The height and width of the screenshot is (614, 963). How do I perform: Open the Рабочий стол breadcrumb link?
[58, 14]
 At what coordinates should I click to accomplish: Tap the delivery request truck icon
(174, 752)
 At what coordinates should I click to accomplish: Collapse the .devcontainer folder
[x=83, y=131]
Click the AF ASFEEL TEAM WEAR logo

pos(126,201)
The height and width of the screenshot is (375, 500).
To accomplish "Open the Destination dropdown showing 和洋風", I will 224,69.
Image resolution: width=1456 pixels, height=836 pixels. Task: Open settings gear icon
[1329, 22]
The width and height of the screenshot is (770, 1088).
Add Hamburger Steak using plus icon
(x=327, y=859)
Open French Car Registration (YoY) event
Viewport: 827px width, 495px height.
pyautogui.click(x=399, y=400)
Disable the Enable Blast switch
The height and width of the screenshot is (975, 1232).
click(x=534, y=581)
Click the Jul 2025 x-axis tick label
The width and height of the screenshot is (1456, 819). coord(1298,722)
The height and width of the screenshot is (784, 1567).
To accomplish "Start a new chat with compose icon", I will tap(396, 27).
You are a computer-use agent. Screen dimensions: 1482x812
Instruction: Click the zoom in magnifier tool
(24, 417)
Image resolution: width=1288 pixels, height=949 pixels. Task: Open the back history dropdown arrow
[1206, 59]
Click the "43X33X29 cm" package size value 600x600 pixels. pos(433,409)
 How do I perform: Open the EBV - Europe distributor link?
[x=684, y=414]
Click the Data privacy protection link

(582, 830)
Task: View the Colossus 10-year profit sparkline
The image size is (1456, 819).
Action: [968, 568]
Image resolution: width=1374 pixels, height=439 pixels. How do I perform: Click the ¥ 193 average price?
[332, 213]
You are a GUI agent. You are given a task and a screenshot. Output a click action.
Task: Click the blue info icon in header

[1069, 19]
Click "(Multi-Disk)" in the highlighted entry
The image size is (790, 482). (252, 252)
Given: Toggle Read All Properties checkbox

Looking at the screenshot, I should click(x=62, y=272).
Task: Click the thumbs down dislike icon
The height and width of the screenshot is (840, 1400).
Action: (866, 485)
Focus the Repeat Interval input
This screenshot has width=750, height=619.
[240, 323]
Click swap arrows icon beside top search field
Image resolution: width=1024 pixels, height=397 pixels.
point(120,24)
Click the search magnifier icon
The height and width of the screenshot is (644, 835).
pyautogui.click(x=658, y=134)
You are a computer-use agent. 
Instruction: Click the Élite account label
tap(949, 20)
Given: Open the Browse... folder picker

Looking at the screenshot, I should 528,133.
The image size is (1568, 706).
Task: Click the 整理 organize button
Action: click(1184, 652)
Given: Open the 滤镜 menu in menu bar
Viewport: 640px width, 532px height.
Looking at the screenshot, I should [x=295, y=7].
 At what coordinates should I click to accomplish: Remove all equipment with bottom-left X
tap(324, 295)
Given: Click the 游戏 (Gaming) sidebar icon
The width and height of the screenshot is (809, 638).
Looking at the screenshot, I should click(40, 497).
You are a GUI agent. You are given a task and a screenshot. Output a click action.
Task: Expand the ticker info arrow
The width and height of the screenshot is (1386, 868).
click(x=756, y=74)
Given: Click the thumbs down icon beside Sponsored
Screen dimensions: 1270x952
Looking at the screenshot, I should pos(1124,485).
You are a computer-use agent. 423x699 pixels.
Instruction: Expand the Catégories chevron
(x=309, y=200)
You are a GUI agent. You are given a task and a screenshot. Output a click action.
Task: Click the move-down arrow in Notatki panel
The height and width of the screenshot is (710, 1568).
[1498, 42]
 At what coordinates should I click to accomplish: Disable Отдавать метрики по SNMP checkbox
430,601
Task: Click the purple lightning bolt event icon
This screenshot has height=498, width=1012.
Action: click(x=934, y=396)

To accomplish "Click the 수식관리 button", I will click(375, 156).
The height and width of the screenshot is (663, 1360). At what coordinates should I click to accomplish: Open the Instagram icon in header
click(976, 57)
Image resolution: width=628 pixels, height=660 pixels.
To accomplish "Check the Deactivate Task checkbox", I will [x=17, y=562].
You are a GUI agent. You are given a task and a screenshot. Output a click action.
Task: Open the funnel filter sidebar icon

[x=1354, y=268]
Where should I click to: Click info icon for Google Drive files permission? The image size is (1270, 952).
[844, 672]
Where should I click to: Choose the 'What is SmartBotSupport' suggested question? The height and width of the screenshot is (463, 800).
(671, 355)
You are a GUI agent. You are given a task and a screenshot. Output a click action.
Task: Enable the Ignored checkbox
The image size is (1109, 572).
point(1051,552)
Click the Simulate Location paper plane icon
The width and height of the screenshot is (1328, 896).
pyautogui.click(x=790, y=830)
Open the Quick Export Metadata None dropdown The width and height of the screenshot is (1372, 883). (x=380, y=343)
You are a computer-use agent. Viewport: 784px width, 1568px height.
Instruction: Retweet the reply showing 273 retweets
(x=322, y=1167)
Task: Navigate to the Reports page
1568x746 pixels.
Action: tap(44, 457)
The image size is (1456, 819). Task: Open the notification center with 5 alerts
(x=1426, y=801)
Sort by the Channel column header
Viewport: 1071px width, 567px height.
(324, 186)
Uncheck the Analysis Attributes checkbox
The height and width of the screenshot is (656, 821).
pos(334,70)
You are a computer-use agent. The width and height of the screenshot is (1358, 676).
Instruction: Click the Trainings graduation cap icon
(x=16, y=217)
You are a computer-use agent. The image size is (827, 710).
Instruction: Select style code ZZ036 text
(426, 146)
━━━━━━━━
Stated goal
Lay out every line of the data above as a numbered list, leaving out the blank lines.

Solution to this exercise
1. The height and width of the screenshot is (614, 963). How do I perform: Open the Рабочий стол breadcrumb link?
2. [58, 14]
3.  At what coordinates should I click to accomplish: Tap the delivery request truck icon
4. (174, 752)
5.  At what coordinates should I click to accomplish: Collapse the .devcontainer folder
6. [x=83, y=131]
7. Click the AF ASFEEL TEAM WEAR logo
8. pos(126,201)
9. The height and width of the screenshot is (375, 500).
10. To accomplish "Open the Destination dropdown showing 和洋風", I will 224,69.
11. Image resolution: width=1456 pixels, height=836 pixels. Task: Open settings gear icon
12. [1329, 22]
13. The width and height of the screenshot is (770, 1088).
14. Add Hamburger Steak using plus icon
15. (x=327, y=859)
16. Open French Car Registration (YoY) event
17. Viewport: 827px width, 495px height.
18. pyautogui.click(x=399, y=400)
19. Disable the Enable Blast switch
20. The height and width of the screenshot is (975, 1232).
21. click(x=534, y=581)
22. Click the Jul 2025 x-axis tick label
23. The width and height of the screenshot is (1456, 819). coord(1298,722)
24. The height and width of the screenshot is (784, 1567).
25. To accomplish "Start a new chat with compose icon", I will tap(396, 27).
26. You are a computer-use agent. Screen dimensions: 1482x812
27. Instruction: Click the zoom in magnifier tool
28. (24, 417)
29. Image resolution: width=1288 pixels, height=949 pixels. Task: Open the back history dropdown arrow
30. [1206, 59]
31. Click the "43X33X29 cm" package size value 600x600 pixels. pos(433,409)
32.  How do I perform: Open the EBV - Europe distributor link?
33. [x=684, y=414]
34. Click the Data privacy protection link
35. (582, 830)
36. Task: View the Colossus 10-year profit sparkline
37. The image size is (1456, 819).
38. Action: [968, 568]
39. Image resolution: width=1374 pixels, height=439 pixels. How do I perform: Click the ¥ 193 average price?
40. [332, 213]
41. You are a GUI agent. You are given a task and a screenshot. Output a click action.
42. Task: Click the blue info icon in header
43. [1069, 19]
44. Click "(Multi-Disk)" in the highlighted entry
45. The image size is (790, 482). (252, 252)
46. Given: Toggle Read All Properties checkbox
47. Looking at the screenshot, I should click(x=62, y=272).
48. Task: Click the thumbs down dislike icon
49. The height and width of the screenshot is (840, 1400).
50. Action: (866, 485)
51. Focus the Repeat Interval input
52. This screenshot has width=750, height=619.
53. [240, 323]
54. Click swap arrows icon beside top search field
55. Image resolution: width=1024 pixels, height=397 pixels.
56. point(120,24)
57. Click the search magnifier icon
58. The height and width of the screenshot is (644, 835).
59. pyautogui.click(x=658, y=134)
60. You are a computer-use agent. 
61. Instruction: Click the Élite account label
62. tap(949, 20)
63. Given: Open the Browse... folder picker
64. Looking at the screenshot, I should 528,133.
65. The image size is (1568, 706).
66. Task: Click the 整理 organize button
67. Action: click(1184, 652)
68. Given: Open the 滤镜 menu in menu bar
69. Viewport: 640px width, 532px height.
70. Looking at the screenshot, I should [x=295, y=7].
71.  At what coordinates should I click to accomplish: Remove all equipment with bottom-left X
72. tap(324, 295)
73. Given: Click the 游戏 (Gaming) sidebar icon
74. The width and height of the screenshot is (809, 638).
75. Looking at the screenshot, I should click(40, 497).
76. You are a GUI agent. You are given a task and a screenshot. Output a click action.
77. Task: Expand the ticker info arrow
78. The width and height of the screenshot is (1386, 868).
79. click(x=756, y=74)
80. Given: Click the thumbs down icon beside Sponsored
81. Screen dimensions: 1270x952
82. Looking at the screenshot, I should pos(1124,485).
83. You are a computer-use agent. 423x699 pixels.
84. Instruction: Expand the Catégories chevron
85. (x=309, y=200)
86. You are a GUI agent. You are given a task and a screenshot. Output a click action.
87. Task: Click the move-down arrow in Notatki panel
88. The height and width of the screenshot is (710, 1568).
89. [1498, 42]
90.  At what coordinates should I click to accomplish: Disable Отдавать метрики по SNMP checkbox
91. 430,601
92. Task: Click the purple lightning bolt event icon
93. This screenshot has height=498, width=1012.
94. Action: click(x=934, y=396)
95. To accomplish "Click the 수식관리 button", I will click(375, 156).
96. The height and width of the screenshot is (663, 1360). At what coordinates should I click to accomplish: Open the Instagram icon in header
97. click(976, 57)
98. Image resolution: width=628 pixels, height=660 pixels.
99. To accomplish "Check the Deactivate Task checkbox", I will [x=17, y=562].
100. You are a GUI agent. You are given a task and a screenshot. Output a click action.
101. Task: Open the funnel filter sidebar icon
102. [x=1354, y=268]
103. Where should I click to: Click info icon for Google Drive files permission? The image size is (1270, 952).
104. [844, 672]
105. Where should I click to: Choose the 'What is SmartBotSupport' suggested question? The height and width of the screenshot is (463, 800).
106. (671, 355)
107. You are a GUI agent. You are given a task and a screenshot. Output a click action.
108. Task: Enable the Ignored checkbox
109. The image size is (1109, 572).
110. point(1051,552)
111. Click the Simulate Location paper plane icon
112. The width and height of the screenshot is (1328, 896).
113. pyautogui.click(x=790, y=830)
114. Open the Quick Export Metadata None dropdown The width and height of the screenshot is (1372, 883). (x=380, y=343)
115. You are a computer-use agent. Viewport: 784px width, 1568px height.
116. Instruction: Retweet the reply showing 273 retweets
117. (x=322, y=1167)
118. Task: Navigate to the Reports page
119. 1568x746 pixels.
120. Action: tap(44, 457)
121. The image size is (1456, 819). Task: Open the notification center with 5 alerts
122. (x=1426, y=801)
123. Sort by the Channel column header
124. Viewport: 1071px width, 567px height.
125. (324, 186)
126. Uncheck the Analysis Attributes checkbox
127. The height and width of the screenshot is (656, 821).
128. pos(334,70)
129. You are a computer-use agent. The width and height of the screenshot is (1358, 676).
130. Instruction: Click the Trainings graduation cap icon
131. (x=16, y=217)
132. You are a computer-use agent. The image size is (827, 710).
133. Instruction: Select style code ZZ036 text
134. (426, 146)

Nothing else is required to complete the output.